Job 1 =
Output the passage of the Mr. Smith Goes to Washington essay below that begins at the words "Mr. Smith Goes to Washington adheres" and ends after the words "eliminate the rot.", copying it word for word.
Job 2 =
Pick up the essay on Mr. Smith Goes to Washington, given below ahead of the rows, and continue it from its final sentence.

If you had asked me as a freshman in high school, “What’s your favorite movie?”, I would have answered Frank Capra’s 1939 political drama Mr. Smith Goes to Washington. In one of his first breakout film roles, Hollywood icon Jimmy Stewart ’32 portrays the idealistic young Senator Jefferson Smith, who finds that our nation’s capital is not quite the beacon of light he has spent his whole life imagining it to be when he becomes embroiled in a corruption scandal. Despite the pushback from his legislative advisors, the young senator nonetheless remains determined to expose the graft and restore the United States to its institutional ideals.
Smith’s heart ultimately carries him through. The movie ends with an impassioned filibuster by Senator Smith, wherein he asserts that, spurred by his faith in the power of good government, he will continue to fight against the encroaching influences of corruption even when it seems to be a lost cause. When Jeff Smith collapses out of physical and moral exhaustion, a fellow Senator is moved to admit his corruption in shame. By the end, Smith’s resolve has vindicated both his character and the moral principles for which he has fought so steadfastly.
Mr. Smith Goes to Washington adheres to a relatively simplistic premise: American politics rests solely in the hands of a small set of individuals. Sure, Smith’s enemies in the film play some nastily concerted tricks on him, including blasting a “fake news” campaign in his home state to discredit the young senator, but such chicanery is, in the film’s worldview, limited to the politicians who practice it. Meanwhile, the film never references any form of systemic failure. Instead, the shining institution of U.S. democracy has merely been hijacked by a couple of bad eggs. All it takes to win the day is one lone voice of principle to expose and thereby eliminate the rot.

Material supplied =
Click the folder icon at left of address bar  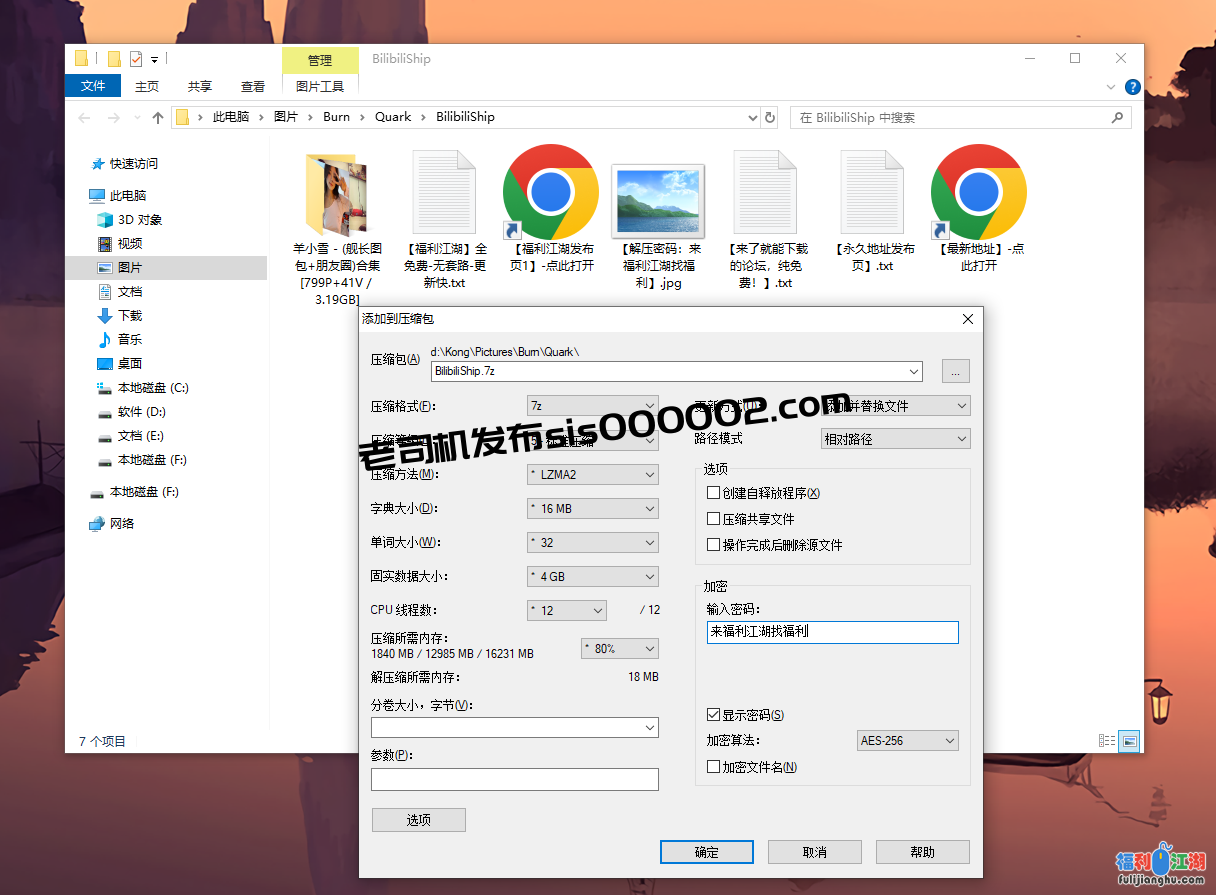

* * *

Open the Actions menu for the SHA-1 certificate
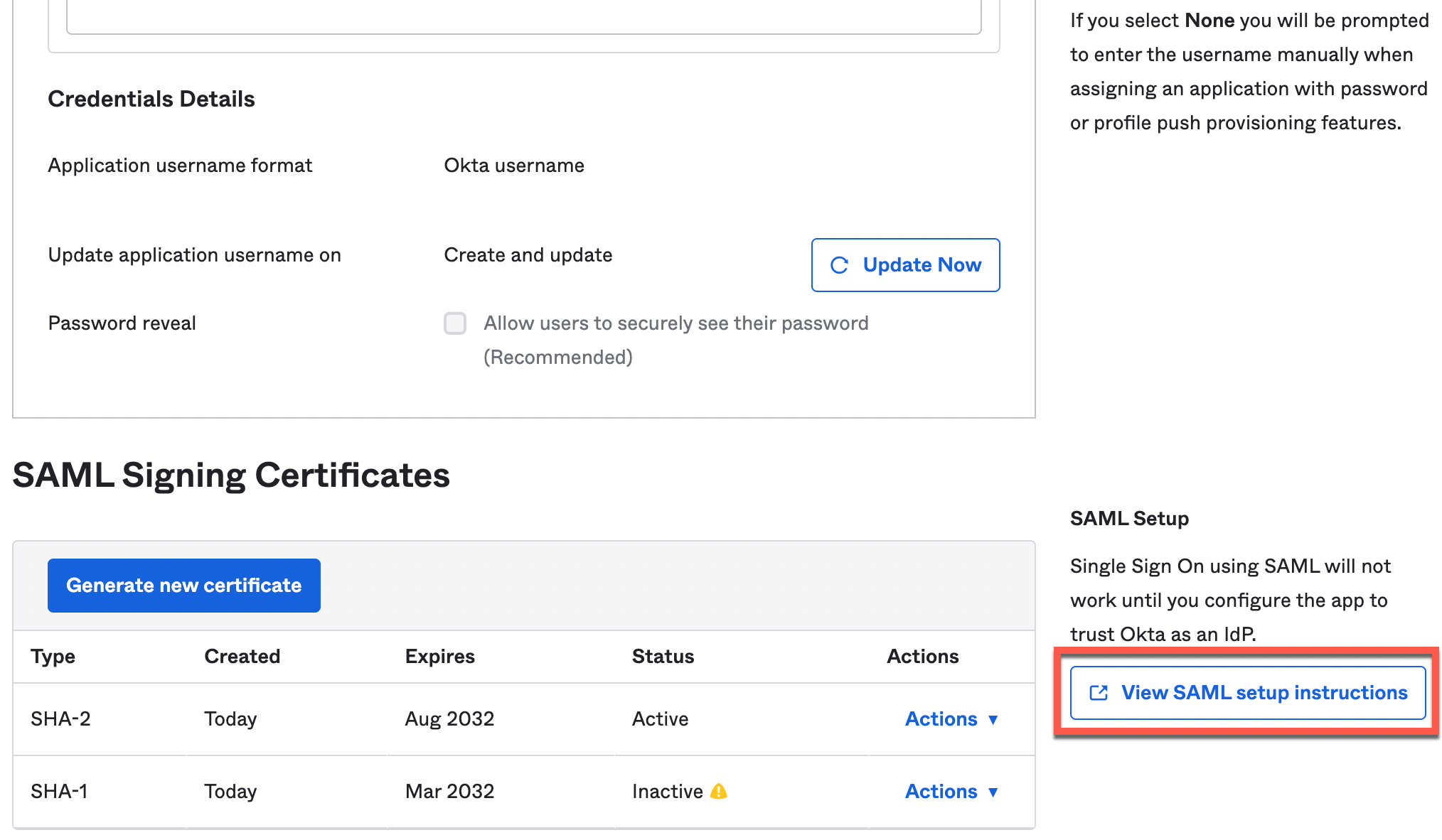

Result 1 =
Mr. Smith Goes to Washington adheres to a relatively simplistic premise: American politics rests solely in the hands of a small set of individuals. Sure, Smith’s enemies in the film play some nastily concerted tricks on him, including blasting a “fake news” campaign in his home state to discredit the young senator, but such chicanery is, in the film’s worldview, limited to the politicians who practice it. Meanwhile, the film never references any form of systemic failure. Instead, the shining institution of U.S. democracy has merely been hijacked by a couple of bad eggs. All it takes to win the day is one lone voice of principle to expose and thereby eliminate the rot.

Result 2 =
It’s hard to imagine this movie being made today in its idealism. Instead of a dam building scheme, the gritty 21st century reboot might revolve around a particular Democratic caucus’s relationship with a group of oil and gas executives. Bright-eyed Jimmy Stewart would be replaced with a stubbled Christian Bale type, who by the film’s end starts taking bribes himself, so disillusioned has he become with normalized graft. One aspect that would not change, however, would be the outlook that politics can only occur as a series of conversations among a small number of individuals with undue power over the lives of the people they represent.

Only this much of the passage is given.